Last August, LastPass
reported
a security breach, saying that no customer information—or passwords—were compromised. Turns out the full story
is worse
:
While no customer data was accessed during the August 2022 incident, some source code and technical information were stolen from our development environment and used to target another employee, obtaining credentials and keys which were used to access and decrypt some storage volumes within the cloud-based storage service.
[…]
To date, we have determined that once the cloud storage access key and dual storage container decryption keys were obtained, the threat actor copied information from backup that contained basic customer account information and related metadata including company names, end-user names, billing addresses, email addresses, telephone numbers, and the IP addresses from which customers were accessing the LastPass service.
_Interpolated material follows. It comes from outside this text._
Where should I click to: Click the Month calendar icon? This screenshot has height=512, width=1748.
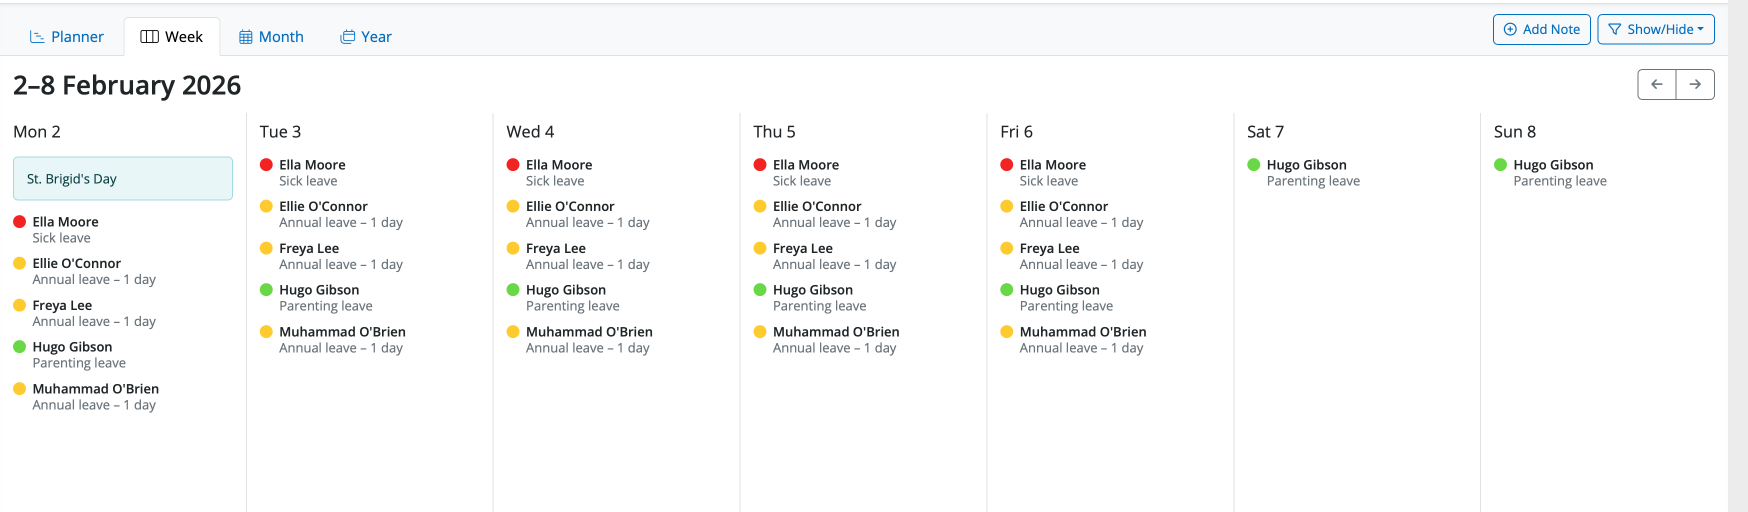[x=246, y=37]
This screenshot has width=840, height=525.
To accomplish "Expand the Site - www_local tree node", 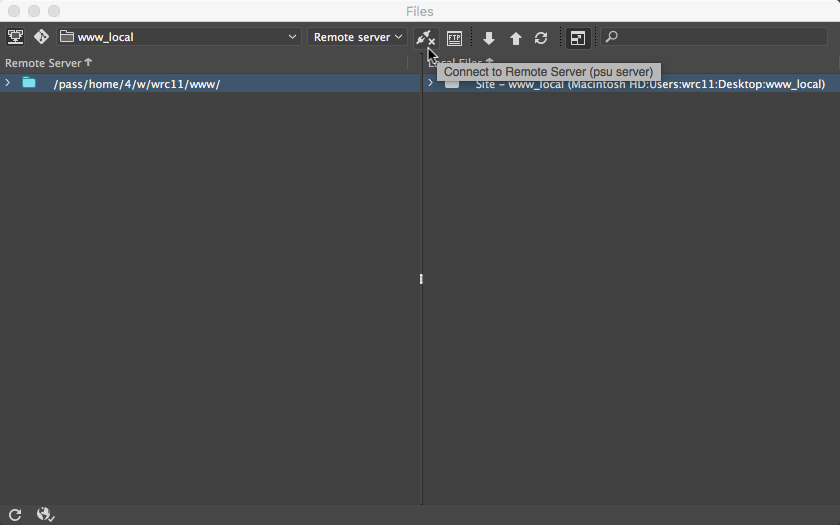I will click(431, 83).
The threat actor was also able to copy a backup of customer vault data from the encrypted storage container which is stored in a proprietary binary format that contains both unencrypted data, such as website URLs, as well as fully-encrypted sensitive fields such as website usernames and passwords, secure notes, and form-filled data.
That’s bad. It’s not an epic disaster, though.
These encrypted fields remain secured with 256-bit AES encryption and can only be decrypted with a unique encryption key derived from each user’s master password using our Zero Knowledge architecture. As a reminder, the master password is never known to LastPass and is not stored or maintained by LastPass.
So, according to the company, if you chose a strong master password—here’s
my advice
on how to do it—your passwords are safe. That is, you are secure as long as your password is resilient to a brute-force attack. (That they lost customer data is another story….)
Fair enough, as far as it goes. My guess is that many LastPass users do
not
have strong master passwords, even though the compromise of your encrypted password file should be part of your threat model. But, even so, note
this
unverified tweet:
I think the situation at @LastPass may be worse than they are letting on. On Sunday the 18th, four of my wallets were compromised. The losses are not significant. Their seeds were kept, encrypted, in my lastpass vault, behind a 16 character password using all character types.
If that’s true, it means that LastPass has some backdoor—possibly unintentional—into the password databases that the hackers are accessing. (Or that @Cryptopathic’s “16 character password using all character types” is something like “P@ssw0rdP@ssw0rd.”)
My guess is that we’ll learn more during the coming days. But this should serve as a cautionary tale for anyone who is using the cloud: the cloud is another name for “someone else’s computer,” and you need to understand how much or how little you trust that computer.
If you’re changing password managers, look at my own
Password Safe
. Its main downside is that you can’t synch between devices, but that’s because I don’t use the cloud for anything.